TEXT SECTION below:

Rees simply seems open-minded to me. I find Cox somewhat patronising and hard to listen to for long.

"The boundaries of rational thinking as a means to understand everything seem too obvious to be worth stating."

And even more obvious is that irrational thinking gets us into the realms of fantasy. While rational thinking gets us technology, vaccines and a chance that our civilization can last long enough to become spacefaring.


"But it's not at all the done thing to point them out, and I can sort of understand why. After five centuries of breathtaking advances in human thinking, science can't afford to impose limits on itself; if it could see the barriers ahead it would slow down and lose momentum."

Science already has imposed limits on itself, with particle physics. Certain energies used to probe smaller and smaller regions of spacetime get so high that we may never be able to produce them. This isn't having the effect on science you describe; science isn't losing momentum.

"Better to hurl itself headlong at the problems, and only admit defeat if the mysteries are still unresolved - when? By the middle or end of the century?"

End of TEXT SECTION.

▶ WORK ORDER 1
Translate this sentence from the text on the limits of science into Spanish: "Science already has imposed limits on itself, with particle physics."
▶ WORK ORDER 2
Please write what comes next in the text on the limits of science, starting after its last sentence.
The material that comes after this text on the limits of science is separate from it.

DATA FOR REVIEW below:

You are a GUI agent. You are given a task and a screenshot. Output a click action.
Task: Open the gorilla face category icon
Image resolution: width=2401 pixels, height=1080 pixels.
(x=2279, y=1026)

End of DATA FOR REVIEW.
DATA FOR REVIEW below:

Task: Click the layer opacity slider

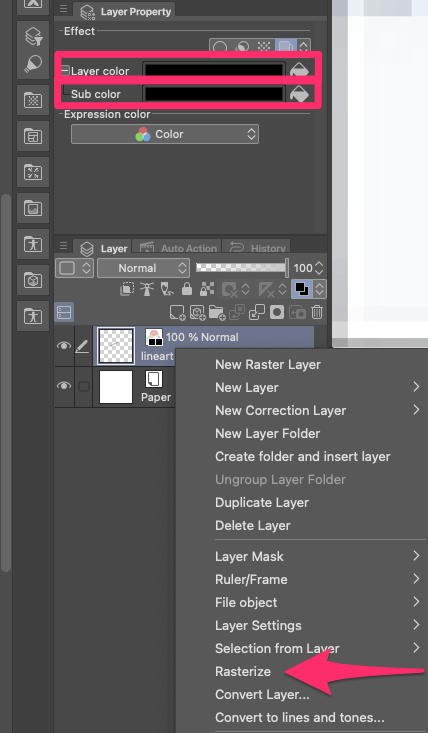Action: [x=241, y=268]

End of DATA FOR REVIEW.
DATA FOR REVIEW below:

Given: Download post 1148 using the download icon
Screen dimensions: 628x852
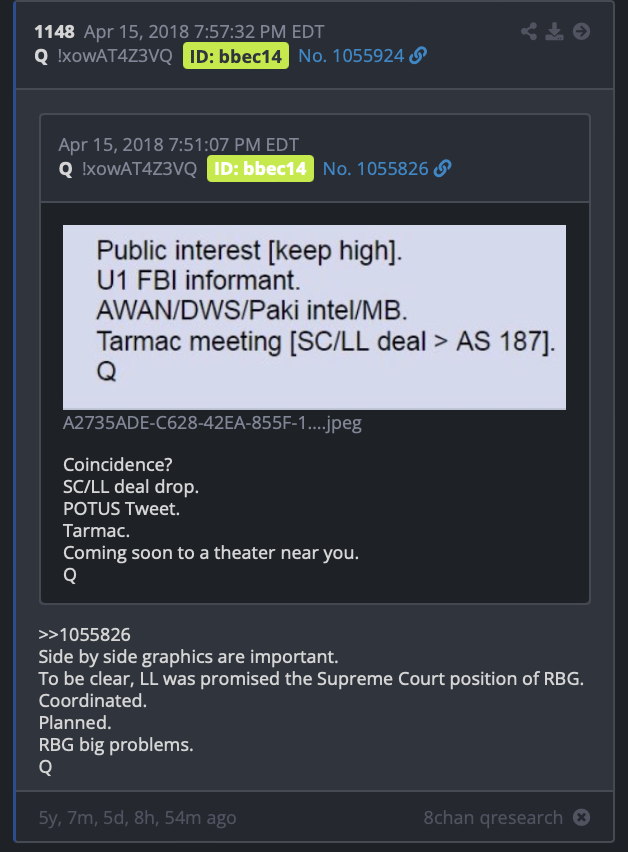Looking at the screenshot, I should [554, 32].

End of DATA FOR REVIEW.

▶ YOUR RESPONSE 1
La ciencia ya se ha impuesto límites a sí misma, con la física de partículas.

▶ YOUR RESPONSE 2
Science should never admit defeat, as all discoveries are provisional. Science is ongoing and the universe is a mystery that acts like a siren call to scientists. Even if the minds we evolved with are incapable of grasping how the deep workings of the (multi?)universe functions we could create artificial minds at some point, or genetically engineer our own specifically to understand the more weird aspects of deep reality.

We are the species that sees itself as god-like. Maybe this is just because our hands let us do all kinds of things the other animals can't. We naturally feel superior to them. But just because we are the cleverest thing on 3-D Earth doesn't mean we are really all that clever! Like all the other creatures here, we are very limited. We are certain abilities, and they are not infinite.

The singularity movement is pure fantasy. We cannot create anything more intelligent than ourselves. We didn't create our own intelligence and we don't even know what it is.

"The singularity movement is pure fantasy. We cannot create anything more intelligent than ourselves. We didn't create our own intelligence and we don't even know what it is."

Not all of the transhumanists are guilty of wishful thinking. Some are more practical.
Saying that we can't create anything more intelligent than ourselves is mere assertion. It may take us a few centuries but as we gain more understanding of our own neural complexity and quantum computing we may be able to construct minds greater than ours.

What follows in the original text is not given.